Hollywood Regency Curtis Jere Brass Peacock Bird of Paradise. This sculpture is even more spectacular in person. The photos simply do not do it justice, you will certainly fall in love with the patina variations that are better celebrated by the naked eye. Not only is it aesthetically pleasing but it’s in remarkable condition as well. Produced in the 1980s with fabulous Nineteen-Laties flare.
About Curtis Jere:
Curtis Jeré was the shared pseudonym of two artists, Curtis Freiler and Jerry Fels, who used enamel, brass, copper, and steel to create decorative wall sculptures. Fels and Freiler were brothers-in-law who began collaborating in 1963, sharing an interest in what they described as “gallery-quality art for the masses.” The two employed a variety of traditional techniques—such as enameling, pouring resin, and bronze casting—to create abstract metal works of clustered, modular shapes. One such example is Raindrop Tree (1969), where thin copper plates are shaped into an organic floral arrangement resembling the blossoming branches of a tree.

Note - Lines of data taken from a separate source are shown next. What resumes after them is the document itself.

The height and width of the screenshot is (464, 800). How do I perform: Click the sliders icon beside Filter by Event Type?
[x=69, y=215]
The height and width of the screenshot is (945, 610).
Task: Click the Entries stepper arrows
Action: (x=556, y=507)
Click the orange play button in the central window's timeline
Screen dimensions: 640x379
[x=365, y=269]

To manufacture their sculptures, Curtis Jeré formed the company Artisan House, which distributed their works worldwide. In addition to a variety of abstract pieces, the two also created costume jewelry. At its height, Artisan House employed 300 workers. Fels and Freiler sold Artisan House in 1972, and Curt Freiler died on July 22, 2013 in Los Angeles, CA, where Fels currently resides.